I doubt if, when we have dealt with this amendment, anything else will take us very long. I would suggest that we carry on. I shall be very brief.

I would like to make it clear to the Minister that, when I say I am in favour of the principle of section 6, I am in favour of it not as it stands but on the basis that some such amendment as this be accepted because, as I said earlier, the section as it stands is meaningless. We have listened again to the eloquence of the Minister defending the principle in this section. It is an eloquence which I personally would be prepared to go along with, subject to the exact phrasing of the section. I would be inclined to support the principle he sets out, but I wonder does he realise that, after 50 years of representations, as he says—and I must say that Senator Lenihan is more optimistic than I am—that the most difficult way to make representations is by phone.

(Cavan): Senator Lenihan thinks it is the most effective.

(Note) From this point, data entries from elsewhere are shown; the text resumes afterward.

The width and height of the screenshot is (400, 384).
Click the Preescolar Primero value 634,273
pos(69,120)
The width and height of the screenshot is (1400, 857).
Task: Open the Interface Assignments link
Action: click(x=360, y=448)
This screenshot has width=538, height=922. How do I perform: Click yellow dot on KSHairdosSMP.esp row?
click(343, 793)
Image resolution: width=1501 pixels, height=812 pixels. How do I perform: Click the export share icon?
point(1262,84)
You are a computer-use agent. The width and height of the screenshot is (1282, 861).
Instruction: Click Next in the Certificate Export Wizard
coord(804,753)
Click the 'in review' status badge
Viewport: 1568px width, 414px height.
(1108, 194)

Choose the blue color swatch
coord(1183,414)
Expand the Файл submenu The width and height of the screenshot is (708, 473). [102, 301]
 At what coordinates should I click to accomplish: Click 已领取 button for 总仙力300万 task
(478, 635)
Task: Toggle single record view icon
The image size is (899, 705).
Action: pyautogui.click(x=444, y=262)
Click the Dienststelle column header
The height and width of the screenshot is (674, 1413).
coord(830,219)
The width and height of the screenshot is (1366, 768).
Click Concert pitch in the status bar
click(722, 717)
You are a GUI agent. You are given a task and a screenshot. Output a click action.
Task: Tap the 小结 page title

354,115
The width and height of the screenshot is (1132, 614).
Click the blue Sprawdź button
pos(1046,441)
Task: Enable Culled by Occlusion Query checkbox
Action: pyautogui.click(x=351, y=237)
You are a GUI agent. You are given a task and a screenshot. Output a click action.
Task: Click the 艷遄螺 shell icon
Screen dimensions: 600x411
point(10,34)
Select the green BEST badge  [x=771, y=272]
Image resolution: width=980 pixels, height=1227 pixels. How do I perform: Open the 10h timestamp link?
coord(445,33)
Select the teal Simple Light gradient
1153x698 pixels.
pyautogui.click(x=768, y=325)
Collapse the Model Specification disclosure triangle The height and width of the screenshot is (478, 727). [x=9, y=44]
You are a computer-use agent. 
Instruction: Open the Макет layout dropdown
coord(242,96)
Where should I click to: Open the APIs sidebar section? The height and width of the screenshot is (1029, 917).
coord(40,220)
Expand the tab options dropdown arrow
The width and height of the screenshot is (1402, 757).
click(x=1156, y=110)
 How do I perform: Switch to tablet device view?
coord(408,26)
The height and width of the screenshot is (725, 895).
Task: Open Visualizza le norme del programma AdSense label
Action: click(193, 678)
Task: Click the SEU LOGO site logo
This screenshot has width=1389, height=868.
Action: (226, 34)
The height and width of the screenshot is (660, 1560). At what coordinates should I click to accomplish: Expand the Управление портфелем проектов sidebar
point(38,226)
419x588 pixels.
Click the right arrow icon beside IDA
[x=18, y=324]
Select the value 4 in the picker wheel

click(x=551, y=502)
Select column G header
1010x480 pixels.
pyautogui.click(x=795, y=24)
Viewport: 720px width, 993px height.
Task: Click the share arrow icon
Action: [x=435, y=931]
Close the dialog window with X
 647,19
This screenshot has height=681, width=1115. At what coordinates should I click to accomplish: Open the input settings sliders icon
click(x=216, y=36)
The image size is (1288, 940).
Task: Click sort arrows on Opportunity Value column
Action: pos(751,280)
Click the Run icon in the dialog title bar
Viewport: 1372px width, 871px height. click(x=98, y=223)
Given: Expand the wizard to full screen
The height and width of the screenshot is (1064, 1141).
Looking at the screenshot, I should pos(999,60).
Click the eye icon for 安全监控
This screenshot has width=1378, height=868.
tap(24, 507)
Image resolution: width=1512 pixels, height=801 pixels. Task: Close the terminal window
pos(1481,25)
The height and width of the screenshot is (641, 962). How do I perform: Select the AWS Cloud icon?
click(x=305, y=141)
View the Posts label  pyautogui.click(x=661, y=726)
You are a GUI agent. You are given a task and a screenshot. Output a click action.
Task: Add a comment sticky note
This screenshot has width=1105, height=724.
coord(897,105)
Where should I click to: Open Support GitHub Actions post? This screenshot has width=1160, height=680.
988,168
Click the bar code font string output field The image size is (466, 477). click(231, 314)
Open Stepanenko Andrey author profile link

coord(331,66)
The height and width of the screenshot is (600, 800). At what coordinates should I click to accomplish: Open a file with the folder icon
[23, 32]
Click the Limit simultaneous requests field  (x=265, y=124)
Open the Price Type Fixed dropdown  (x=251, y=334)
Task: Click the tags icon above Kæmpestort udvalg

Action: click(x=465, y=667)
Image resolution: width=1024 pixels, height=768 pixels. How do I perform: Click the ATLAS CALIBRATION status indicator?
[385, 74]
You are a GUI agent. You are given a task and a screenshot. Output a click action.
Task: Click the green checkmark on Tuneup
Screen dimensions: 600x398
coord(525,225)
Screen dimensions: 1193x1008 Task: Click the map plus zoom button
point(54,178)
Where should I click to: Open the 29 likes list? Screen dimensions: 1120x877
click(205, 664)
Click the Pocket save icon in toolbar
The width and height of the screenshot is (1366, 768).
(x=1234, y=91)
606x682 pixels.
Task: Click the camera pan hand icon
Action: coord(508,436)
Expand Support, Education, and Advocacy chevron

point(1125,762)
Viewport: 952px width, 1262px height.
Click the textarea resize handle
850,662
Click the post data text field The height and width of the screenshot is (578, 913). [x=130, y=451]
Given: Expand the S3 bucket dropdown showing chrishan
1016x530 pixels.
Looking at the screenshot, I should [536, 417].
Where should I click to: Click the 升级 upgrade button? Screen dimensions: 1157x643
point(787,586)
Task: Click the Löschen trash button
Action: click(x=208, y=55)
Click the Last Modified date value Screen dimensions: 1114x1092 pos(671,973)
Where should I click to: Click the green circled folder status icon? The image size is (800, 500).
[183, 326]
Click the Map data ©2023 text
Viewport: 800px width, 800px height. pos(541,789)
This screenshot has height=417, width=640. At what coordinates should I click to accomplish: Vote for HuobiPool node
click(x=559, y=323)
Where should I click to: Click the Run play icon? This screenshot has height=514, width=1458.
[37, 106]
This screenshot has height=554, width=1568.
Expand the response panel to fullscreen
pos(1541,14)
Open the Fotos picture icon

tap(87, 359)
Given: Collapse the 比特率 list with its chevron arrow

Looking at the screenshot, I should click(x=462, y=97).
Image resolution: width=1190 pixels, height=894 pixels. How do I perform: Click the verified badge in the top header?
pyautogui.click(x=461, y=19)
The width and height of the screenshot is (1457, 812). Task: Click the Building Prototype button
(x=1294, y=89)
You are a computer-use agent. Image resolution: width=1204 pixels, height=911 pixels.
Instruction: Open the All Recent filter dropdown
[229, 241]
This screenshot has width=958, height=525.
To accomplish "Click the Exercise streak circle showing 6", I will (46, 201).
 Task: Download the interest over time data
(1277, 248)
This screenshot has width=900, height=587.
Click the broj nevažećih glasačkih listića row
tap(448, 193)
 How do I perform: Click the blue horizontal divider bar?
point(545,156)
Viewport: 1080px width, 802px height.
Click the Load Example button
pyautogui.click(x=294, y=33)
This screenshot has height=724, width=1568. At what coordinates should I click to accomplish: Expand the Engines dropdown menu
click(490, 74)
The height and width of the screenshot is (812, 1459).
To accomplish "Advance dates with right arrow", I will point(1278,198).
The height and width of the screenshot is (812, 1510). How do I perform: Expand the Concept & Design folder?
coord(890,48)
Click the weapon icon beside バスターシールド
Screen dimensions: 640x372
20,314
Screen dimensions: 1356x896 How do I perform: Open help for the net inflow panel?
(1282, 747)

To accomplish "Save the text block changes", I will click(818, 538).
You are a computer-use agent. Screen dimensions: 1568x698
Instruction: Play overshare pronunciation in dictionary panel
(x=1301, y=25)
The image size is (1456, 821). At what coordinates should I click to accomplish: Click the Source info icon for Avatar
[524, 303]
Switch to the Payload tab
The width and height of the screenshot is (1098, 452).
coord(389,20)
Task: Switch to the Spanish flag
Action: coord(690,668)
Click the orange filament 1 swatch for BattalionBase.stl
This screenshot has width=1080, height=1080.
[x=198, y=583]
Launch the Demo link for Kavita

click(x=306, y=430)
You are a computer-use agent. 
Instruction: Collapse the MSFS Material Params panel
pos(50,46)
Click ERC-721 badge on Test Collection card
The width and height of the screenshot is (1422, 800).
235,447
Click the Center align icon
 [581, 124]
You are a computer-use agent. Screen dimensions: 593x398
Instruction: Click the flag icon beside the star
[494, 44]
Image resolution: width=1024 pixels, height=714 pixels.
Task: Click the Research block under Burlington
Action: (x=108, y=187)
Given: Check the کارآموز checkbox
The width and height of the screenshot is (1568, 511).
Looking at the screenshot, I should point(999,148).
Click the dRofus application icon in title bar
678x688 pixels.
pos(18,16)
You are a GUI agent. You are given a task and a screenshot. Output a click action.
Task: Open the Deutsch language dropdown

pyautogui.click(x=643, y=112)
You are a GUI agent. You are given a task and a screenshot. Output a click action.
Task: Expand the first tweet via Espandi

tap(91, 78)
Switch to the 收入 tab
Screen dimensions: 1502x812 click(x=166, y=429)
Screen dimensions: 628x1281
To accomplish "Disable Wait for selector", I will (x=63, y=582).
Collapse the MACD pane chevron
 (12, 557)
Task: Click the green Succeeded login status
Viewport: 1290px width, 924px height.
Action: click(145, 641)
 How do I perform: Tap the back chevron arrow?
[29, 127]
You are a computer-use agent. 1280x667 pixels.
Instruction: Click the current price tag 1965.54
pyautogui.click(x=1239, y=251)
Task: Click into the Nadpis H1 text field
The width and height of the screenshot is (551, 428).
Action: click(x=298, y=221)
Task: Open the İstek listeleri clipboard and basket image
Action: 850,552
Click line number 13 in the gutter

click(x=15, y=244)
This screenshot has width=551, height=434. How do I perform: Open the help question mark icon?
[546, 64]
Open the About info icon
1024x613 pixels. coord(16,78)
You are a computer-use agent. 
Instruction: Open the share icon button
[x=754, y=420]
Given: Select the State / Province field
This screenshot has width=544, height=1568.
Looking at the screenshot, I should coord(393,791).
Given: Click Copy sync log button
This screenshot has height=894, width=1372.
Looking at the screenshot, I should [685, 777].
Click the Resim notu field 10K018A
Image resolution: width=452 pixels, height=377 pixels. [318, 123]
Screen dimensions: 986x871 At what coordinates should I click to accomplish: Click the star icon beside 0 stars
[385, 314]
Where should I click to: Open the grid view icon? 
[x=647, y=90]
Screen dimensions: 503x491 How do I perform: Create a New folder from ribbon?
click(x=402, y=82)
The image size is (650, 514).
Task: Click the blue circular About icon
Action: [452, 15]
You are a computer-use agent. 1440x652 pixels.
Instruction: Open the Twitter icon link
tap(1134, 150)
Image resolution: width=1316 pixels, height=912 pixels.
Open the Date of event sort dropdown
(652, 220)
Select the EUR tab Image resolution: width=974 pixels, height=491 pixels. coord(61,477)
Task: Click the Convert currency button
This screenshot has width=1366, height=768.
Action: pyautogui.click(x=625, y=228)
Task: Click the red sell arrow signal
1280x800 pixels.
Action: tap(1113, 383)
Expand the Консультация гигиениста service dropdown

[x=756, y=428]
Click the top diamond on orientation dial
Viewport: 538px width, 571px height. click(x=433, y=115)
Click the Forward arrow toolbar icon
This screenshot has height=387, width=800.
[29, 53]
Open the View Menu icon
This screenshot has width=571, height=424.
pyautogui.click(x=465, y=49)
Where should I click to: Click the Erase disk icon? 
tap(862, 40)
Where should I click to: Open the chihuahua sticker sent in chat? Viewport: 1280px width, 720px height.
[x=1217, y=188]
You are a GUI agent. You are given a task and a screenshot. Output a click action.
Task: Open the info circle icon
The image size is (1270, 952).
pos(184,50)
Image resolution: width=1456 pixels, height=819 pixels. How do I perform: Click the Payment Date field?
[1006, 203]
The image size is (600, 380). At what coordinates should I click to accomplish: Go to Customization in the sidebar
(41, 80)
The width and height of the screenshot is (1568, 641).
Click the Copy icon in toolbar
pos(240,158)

Perhaps he has a better phone than I have; he can get through. For the first time in 50 years, perhaps for the first time in our history, the Minister has, in fact, enshrined in this section a long list of people who are entitled to make representations. In subsection (1) (b) we are told, in effect, that the people who receive them are entitled to entertain the representations provided they come from a father, a son, a brother, a sister, a step-daughter and so on, or social workers, but it is provided in subsection (1) (b) that, if a person referred to in paragraph (a) is of the opinion that a submission is in breach of that paragraph, it shall be the duty of the person not to entertain the communication. If he is satisfied that he is not an uncle, who is out, but a father, who is in, telling him all about little Johnny he is entitled to entertain the communication. For the first time you have a statutory backing which never existed before for this sort of representation. Does the Minister, I wonder, realise that that is what he is doing? He is authorising a long list of people to make representations in a most formal and statutory way, something which has never been done before.

(Cavan): Senator Yeats is now defending himself, not against me but against the Senators on either side of him. What I am doing here is outlawing communications in general, but I am creating exceptions, When Senator Lenihan was discussing this Bill earlier in the evening I do not think he knew that I had provided for social workers. I have provided for members of the family, and I think it is reasonable that a man should be able to plead for his son or his daughter. I do not think it would be reasonable to make that a criminal offence or even to make it unlawful. I am outlawing communications in general, but creating exceptions in favour of immediate relatives and social workers.

A man's or woman's friend can often be far more effective and a better friend than any in-law, relative, or anybody else of that kind. The Minister knows that well. I am talking now in human terms.

(Cavan): The friend can always go to the social worker.

Amendment, by leave, withdrawn.
Section 6 agreed to.
Sections 7 to 14, inclusive, agreed to.
Title agreed to.
Bill reported without amendment, received for final consideration and passed.
The Seanad adjourned at 11 p.m. until 10.30 a.m. on Thursday, 18th July, 1974.